The Right Approach To Social Entrepreneurship

The 1990s were a watershed decade for development economics. Dr. Prahalad’s classic, The Fortune At The Bottom Of The Pyramid opened a new way of thinking about society’s most disadvantaged and economically underrepresented people.



Dr. Prahalad challenged the assumption that poor people had narrow, limited consumption patterns. The poor, he said, not only represented a much larger segment of consumers but also owned unique consumption habits that were commercially lucrative and socially sustainable.

In successive years, we have seen several practical implementations of Dr. Prahalad’s ideas. And although they vary from microfinance to frugality, and “Jugaadh Innovation”, they do build on the same belief: Serving the poor isn’t altruism, it’s good business.

Vision Will Stand In Your Way When It’s Tunnel Vision Workable as the concept of social entrepreneurship is, few businesses achieve this balance between sustainability and growth.

And it makes sense to think that the culprit is their obsessive focus on the short-term.

Because social enterprises are frequently espoused out of personal experience, or in response to a public tragedy that received global escalation, the immediate goal is always observable and well-defined. Leaders in this space focus more on preventing a tragic reoccurrence than on teaching and internalizing practices that would naturally, organically drive the problem away.

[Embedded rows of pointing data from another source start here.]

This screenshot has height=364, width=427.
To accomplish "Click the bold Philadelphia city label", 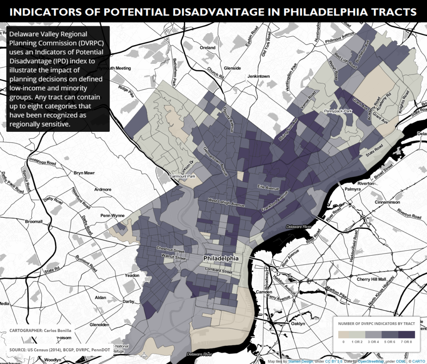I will coord(221,259).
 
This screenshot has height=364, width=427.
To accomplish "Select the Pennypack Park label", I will coord(338,111).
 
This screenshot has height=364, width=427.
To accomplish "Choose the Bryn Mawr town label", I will coord(84,173).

For instance, the sale of custom, frugally designed stationery for low-income students in South Asian rural areas is an immediate goal. The focus is on decreasing or preventing dropout rates. But does the product do anything to incentivize children staying in school, with or without said stationery? What happens when the cost of raw material rises? When investors pull out?

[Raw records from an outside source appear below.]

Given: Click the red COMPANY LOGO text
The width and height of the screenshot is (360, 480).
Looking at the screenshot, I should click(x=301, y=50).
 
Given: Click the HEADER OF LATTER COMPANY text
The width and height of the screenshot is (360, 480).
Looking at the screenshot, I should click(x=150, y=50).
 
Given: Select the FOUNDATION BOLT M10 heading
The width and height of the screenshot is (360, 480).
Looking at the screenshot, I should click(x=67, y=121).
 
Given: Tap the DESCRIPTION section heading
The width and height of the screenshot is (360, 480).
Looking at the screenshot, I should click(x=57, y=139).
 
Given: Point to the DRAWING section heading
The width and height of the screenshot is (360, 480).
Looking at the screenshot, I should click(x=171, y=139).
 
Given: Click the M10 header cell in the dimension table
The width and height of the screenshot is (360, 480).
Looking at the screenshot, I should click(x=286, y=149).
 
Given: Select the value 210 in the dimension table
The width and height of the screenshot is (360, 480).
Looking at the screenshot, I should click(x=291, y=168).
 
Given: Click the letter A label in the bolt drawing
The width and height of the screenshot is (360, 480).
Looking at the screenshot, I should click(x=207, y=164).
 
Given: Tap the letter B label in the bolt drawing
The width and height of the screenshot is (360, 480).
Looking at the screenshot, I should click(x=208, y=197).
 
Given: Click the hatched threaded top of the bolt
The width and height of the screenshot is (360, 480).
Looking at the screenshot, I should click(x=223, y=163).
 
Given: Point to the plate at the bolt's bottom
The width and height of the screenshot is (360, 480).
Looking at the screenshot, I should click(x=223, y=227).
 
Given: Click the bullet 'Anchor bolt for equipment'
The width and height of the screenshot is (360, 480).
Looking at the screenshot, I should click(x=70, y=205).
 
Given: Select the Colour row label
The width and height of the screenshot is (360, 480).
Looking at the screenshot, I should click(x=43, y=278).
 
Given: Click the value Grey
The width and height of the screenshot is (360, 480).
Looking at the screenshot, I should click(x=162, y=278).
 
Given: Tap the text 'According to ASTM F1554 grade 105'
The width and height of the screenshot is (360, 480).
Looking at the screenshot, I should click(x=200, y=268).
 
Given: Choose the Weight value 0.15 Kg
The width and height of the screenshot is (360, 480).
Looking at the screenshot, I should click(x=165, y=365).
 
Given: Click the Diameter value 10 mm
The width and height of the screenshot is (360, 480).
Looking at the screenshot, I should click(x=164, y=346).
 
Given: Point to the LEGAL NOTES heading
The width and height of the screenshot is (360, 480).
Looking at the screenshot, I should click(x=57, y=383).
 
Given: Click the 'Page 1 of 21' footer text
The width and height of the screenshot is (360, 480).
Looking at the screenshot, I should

Competition, No Collaboration

Dissipated resources are part of a bigger problem. Impact-oriented businesses tend to address stale social issues with fresh technology or talent.

And precisely because of this, they’re never alone.

But instead of identifying and optimizing synergies, service providers treat their strengths as a reason to compete. Social enterprises may not engage in marketing warfare, but their operations and the outreach for funding and promotional opportunities is just as cutthroat.

Operating in the red-ocean space of socio-economic problems means businesses waste resources trying to eliminate similar service providers, rather than building on complementing strengths. No surprises then, that social enterprises follow business structures that model mushrooms and alliances, but not sustained value chains.

Even a value stream—that is, creating a healthy culture of industry referrals would go a long way in achieving efficiencies for social enterprises. But it would also endanger the unique identity the stakeholders have built so painstakingly. Possibly even threaten the flow of angel investments and international grants, as the social cause becomes mainstream (and hence, solvable).

Value Streams, But Where?

Generating value streams can be a challenge when questions like “What next?” and “Where do we go from here?” are left unanswered by entrepreneurs. Studies of entrepreneurial boot camps across the world underline a pattern of operational social businesses ‘fizzling out’ –once the series of glamorous awards and competitions for said social category dry out.

This doesn’t imply a move backwards. Nor does it suggest that donors should return to corporate philanthropy and cause-related marketing. What it suggests instead is a reevaluation of social enterprise. Instead of viewing itself as a service provider, perhaps it should see itself as a source of social counsel and governance. In other words, it should move from the role of a “seller” to that of a “teacher.”

And this is a role even corporations can take on. It’s an unpretentious, effective take on problem-solving for social good.

Instead of lending the proverbial helping hand, it’s about providing the support, environment and freedom that empowers people to become self-reliant, i.e. social uplift by retrieving personal dignity. The emphasis isn’t on the immediate, measurable output. Rather it’s on creating and managing processes that ripple into a culture of possibilities.

At Arthur Lawrence, we call it social enablement.